I wrote a web article on the meaning of life, and in that article, I showed how several areas of research could prove promising in my quest to find the meaning of life. I showed how various philosophies, religious beliefs, and science facts showed that there could be a meaning to life.
What happened next was that I obtained what to me was the meaning of life. I called it gnosis, and I believed that I had discovered the answer to the questions philosophers had been asking for centuries and millennia.
What I did not realize is the immense hurdle this would present to myself and the understanding of others.
The first thing I realized is that I had found a truth that was in itself a foundation for a religious system, that of the gnostic Christians.
I could not believe that Gnosticism was entirely true, because the knowledge of God, or gnosis, depended on a belief or a faith in such knowledge to exist. So it was just Christianity by another disguise, one that no modern Christian would uphold, making this a very unpopular view to uphold at a church.
I realized then that if someone had found the real and true meaning of life, it would not be applicable to any other than themself. This is not because the meaning would be subjective, but is a further fact that I discovered, that meaning is relative to the person’s mind that believes in it. If it were possible to know the meaning of life, this relative relationship between belief and mind would render the belief incommunicable or at best misunderstood by others than myself.

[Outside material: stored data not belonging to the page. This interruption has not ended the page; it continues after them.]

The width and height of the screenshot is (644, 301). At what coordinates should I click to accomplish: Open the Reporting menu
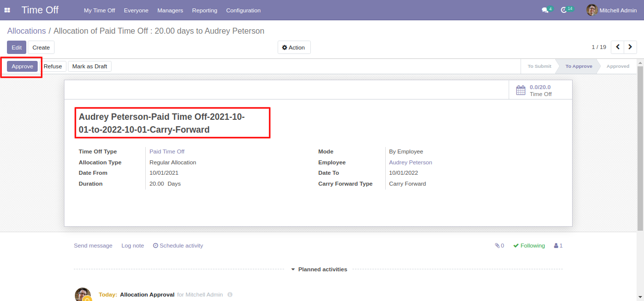(204, 10)
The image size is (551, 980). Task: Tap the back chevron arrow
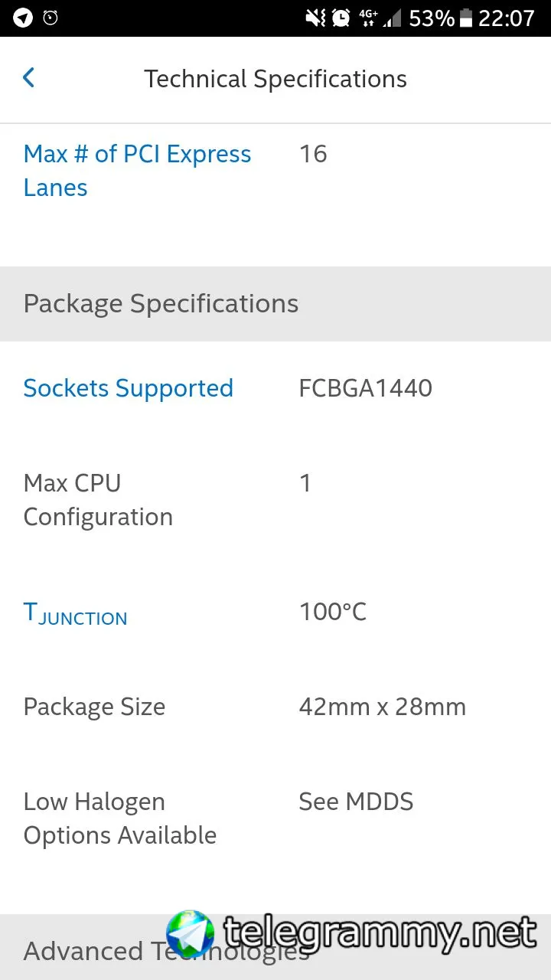click(x=29, y=77)
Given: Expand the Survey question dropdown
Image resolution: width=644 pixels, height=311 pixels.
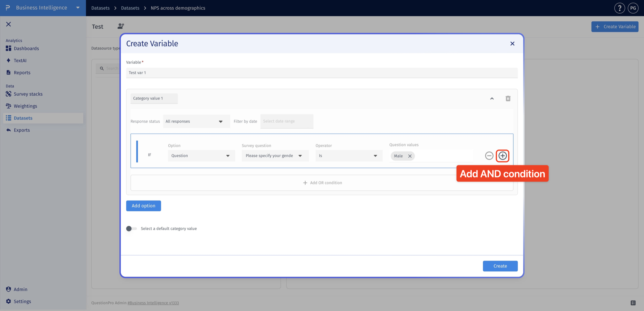Looking at the screenshot, I should (x=275, y=156).
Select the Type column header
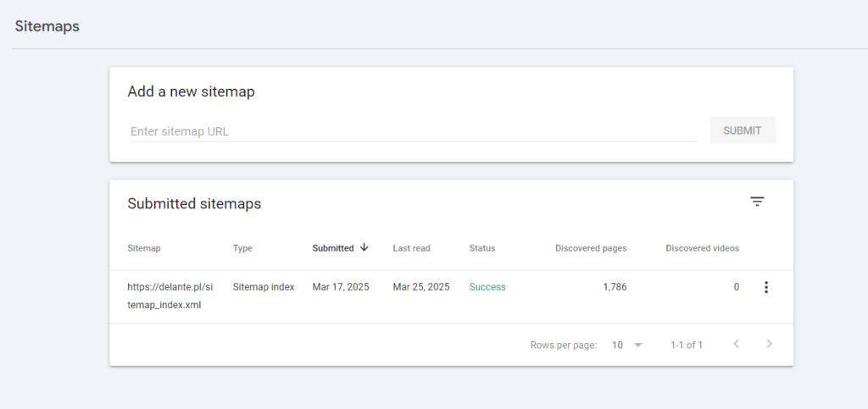 (x=242, y=248)
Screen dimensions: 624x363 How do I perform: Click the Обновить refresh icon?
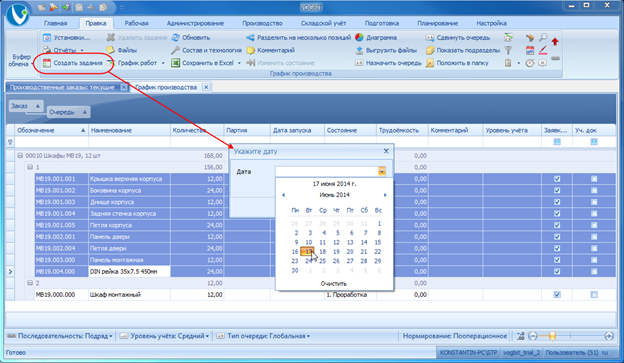click(x=176, y=37)
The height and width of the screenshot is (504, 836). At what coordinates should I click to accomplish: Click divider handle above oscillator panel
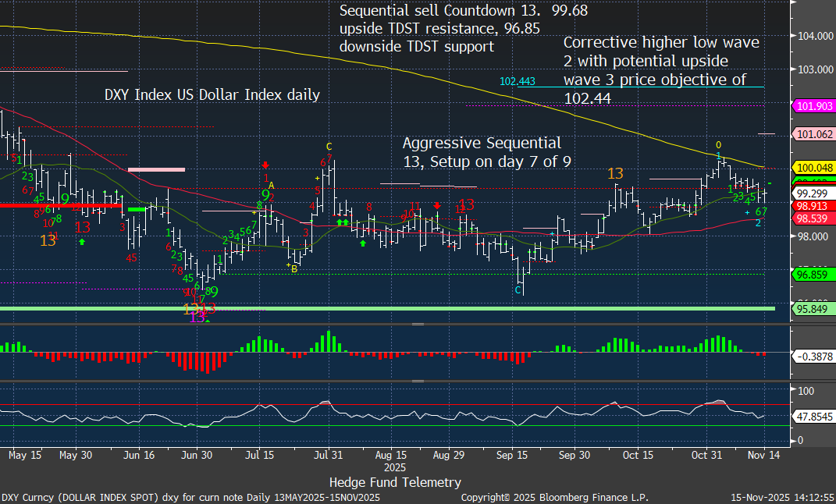pyautogui.click(x=418, y=382)
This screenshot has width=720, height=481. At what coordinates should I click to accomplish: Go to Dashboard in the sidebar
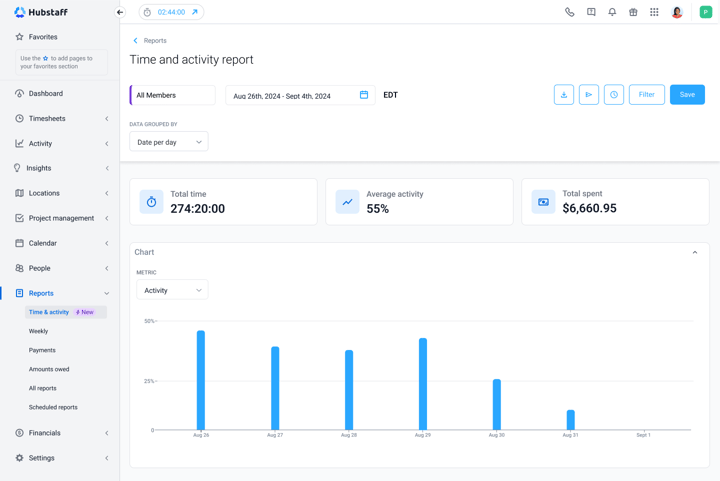pos(46,94)
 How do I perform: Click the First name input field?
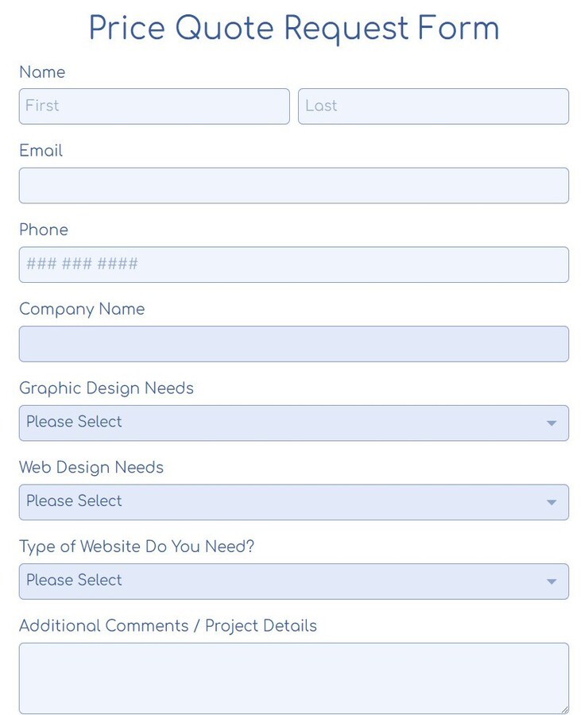click(154, 106)
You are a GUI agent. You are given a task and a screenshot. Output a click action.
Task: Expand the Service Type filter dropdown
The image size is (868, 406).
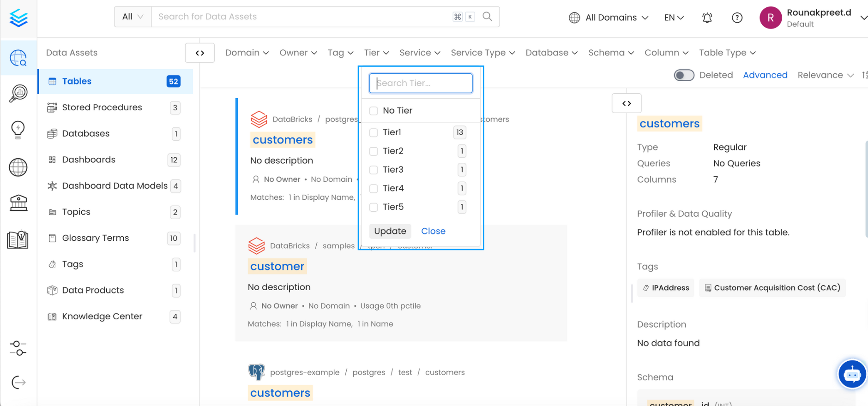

The nature of meaning is such that the emotion one encodes into symbolic form is the true meaning of the encoded belief. So unless there were a way to provide some basis for that emotion, and communicate the emotion to others, the meaning would remain relative to one person’s mind. Even if the emotion could be communicated and understood by others, I now believe that they would each have separate emotional colorings to that fundamental understanding, meaning that there would necessarily be a meaning of life for each of us that differs from everyone else. It’s in our DNA to understand our why, and not the why of others. I don't think people can disprove another person's emotions with words, or symbols, or sounds. That is, we can communicate, in pictures, in sounds, sometimes even words communicate an emotional meaning. But we can't prove one thing over another without resorting to logic. And even then, logic allows for disagreement. So it's impossible to disprove someone else's meaning in this way.
So there is a little why question, that of what my meaning is, and there are big why questions, pertaining to the larger questions of life that would apply to other people. And other people might understand something similar, but they would’t follow through with that search for the reason why in the same way. And they wouldn’t arrive at similar answers, if they were all philosophers and were committed to the search for the meaning of life. We would then have as many answers as questions, and as many believers as converts.
I hope this explains the futility I felt after realizing that the emotions we feel and beliefs we subscribe to are largely our own, and belong to no one else. This raises the larger question of whether we are even communicating, if we are also islands of belief. But I think that this is true, that we are all islands of belief.
We would need corroborating evidence based on experience and experimental methods to arrive at anything close to an independently verifiable meaning of life. And that would require lots and lots of science facts to exist that just don’t exist yet. We still don’t have a unified field theory in physics, and the other sciences complain of similar faults to their knowledge. So basing a science fact on a finished science is as yet impossible. Which returns me to the beginning of my search, at zero.
I’m sorry if all this is a little bit disappointing, and I never meant to lead people on a wild goose hunt with no solution possible, but I am convinced that my experiments in belief lead to this conclusion. I wish you better luck than me if you are a person who seeks such answers to life’s meaninglessness. My advice is to seek your own personal meaning in this life of nothing but meaninglessness, and pursue it with your entire heart, soul, and mind. Something that I know you will do anyway, because this article was written from an island of misbelief according to your emotional contact with the world.